“Not she. He was too wide awake for that. The sisters can never be in one room half an hour without fighting. He went on about the honour of the family, and adding to the estates with the old Earl’s wealth, and taking the name of Coldpepper, and I don’t know what else—for of course I was not there; but she told me of it afterwards, and she laughed very heartily I can tell you. ‘It is a mere business arrangement,’ she replied, ‘and it must be done in business form, if at all. Write to my solicitors on the subject, proposing exactly what you have proposed to me. Give your reasons for wishing that it may be settled so, and add that there could have been no occasion for it, if your mother had not run away with your aunt’s lover, after locking her in a dark hole where she might have died. You may be quite certain of my consent, as your mother was, when she turned the key on me. Don’t let me detain you, for fear of losing time. Solicitors are never very rapid in their work.’ He could scarcely have been disappointed, but Charles said he did look savage, when he showed him out. And now, what do you think his next card is?”
“How can I tell? Perhaps he’ll come to Uncle Corny, and ask him to sell his garden, and settle it upon him.”

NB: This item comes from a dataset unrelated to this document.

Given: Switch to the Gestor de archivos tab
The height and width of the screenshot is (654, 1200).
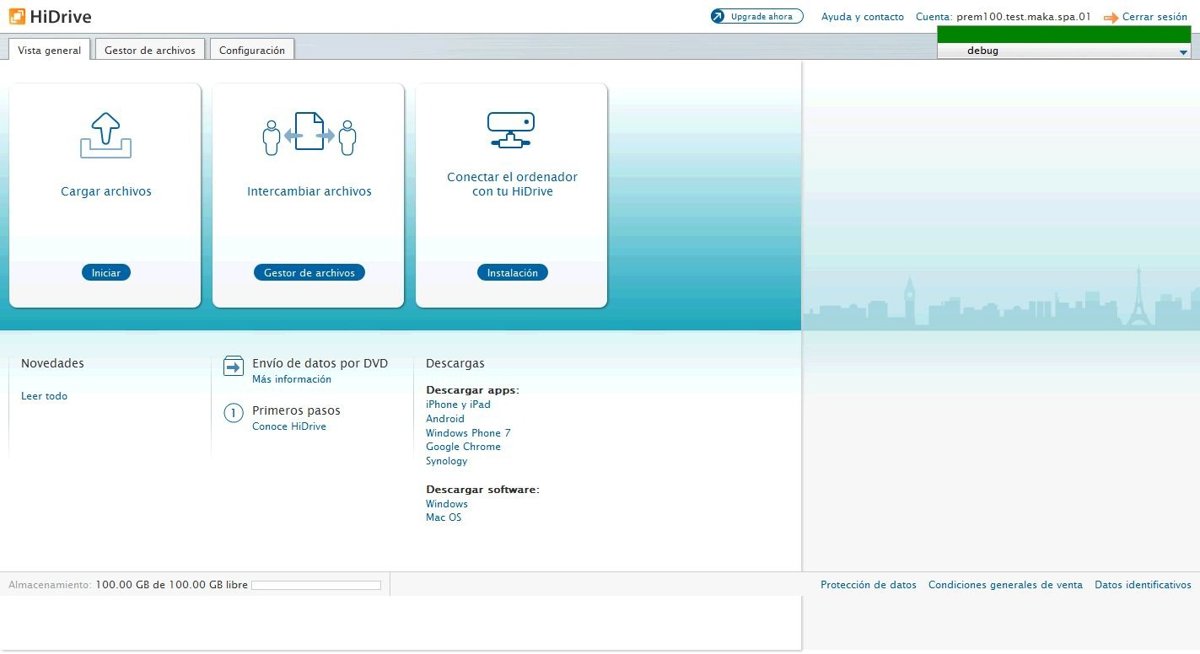Looking at the screenshot, I should click(150, 50).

“You are not so very far out after all. Your Kitty has a very rich aunt in the north—no relative of his in any way, not even a connection, for she is related to Kitty on her mother’s side. But she has the reputation of being rather soft, and so off he goes without telling anybody. But we heard of it; we hear a great deal more now; because we’ve got a maid whose sister lives there, and waits upon the two young ladies who are always chattering about their brother; and our Mary can’t do without her Anne, for more than a week, because they are twins. Every Sunday our Mary goes up to the Park, or their Anne comes down to the Manor. And perhaps you may know what ladies’-maids are, Mr. Kit. They really seem to take a deeper interest in the family they serve than the one they belong to. So we know all the young ladies know, and perhaps more than their mother knows; for being so masterful she has things kept from her, as is only natural. And I can tell you one thing, Mr. Kit, which you won’t be sorry to hear perhaps, or at any rate didn’t ought to be. Mr. Downy Bulwrag is in more trouble; not about money I mean, but something worse, or at any rate deeper than money is. His sisters know this; but they don’t know what it is, or else they are afraid to speak of it.”
I thought of Tony Tonks, and the man called Migwell Bengoose, who appeared to Tony to be an English sailor, fallen into foreign ways; and I thought it very likely that he might have brought bad news.

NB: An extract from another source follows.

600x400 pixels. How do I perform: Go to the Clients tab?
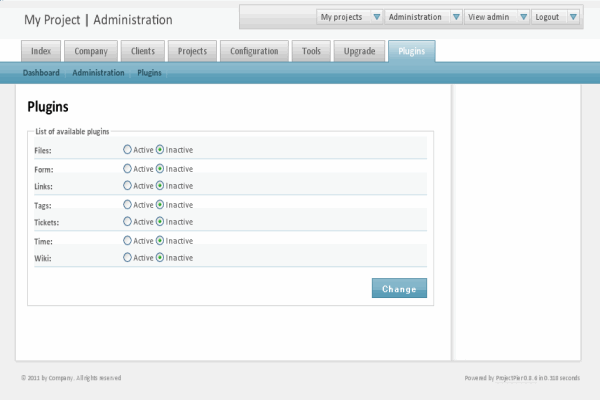[x=142, y=51]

“He goes away at night,” continued Mrs. Marker, “without a word of notice to anybody, and he sneers, or is grumpy, if they ask him about it; and he has been seen with very shabby-looking people, though he used to be so particular about that. And he carries one of those new-fangled pistols, that go off a dozen times with one load, and every one is afraid to go near him almost, because of his temper and all that. From all I am told, you may depend upon it, he is not enjoying himself, Mr. Kit, so very much more than you are. And that is not very much, to go by your face; sorry as I am to see it, sir, after saving me from the jaws of death.”

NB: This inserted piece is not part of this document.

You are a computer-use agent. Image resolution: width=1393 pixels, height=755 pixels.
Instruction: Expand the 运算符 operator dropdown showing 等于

“Nonsense, Mrs. Marker; you saved yourself, by your presence of mind, and a light young foot.”
“You say things beautifully, Mr. Kit. It was always your gift as a child, I have heard, though not old enough here to remember it. And now, sir, remember that you have one good friend, who will never be happy, till you are. A feeble friend, but a warm one, and able perhaps to do more than you think. Nothing shall go by me that you ought to hear of. Good-bye, sir, good-bye. Everything will come right, and you shall pay me, for telling your fortune.”
CHAPTER LX.
ALIVE IN DEATH.
Downy Bulwrag was indeed in trouble—not brought on by his evil deeds, as good people might have imagined; or at any rate not so caused directly, according to present knowledge, although in the end it proved otherwise. It had seemed an astonishing thing to me, considering his haughtiness and shrewd perception, that he should have deigned to expose himself to that quiet rebuff from Miss Coldpepper. And then that he had gone upon another quest of money, even more humiliating, showed that there must be some terrible strait, some crushing urgency in his affairs.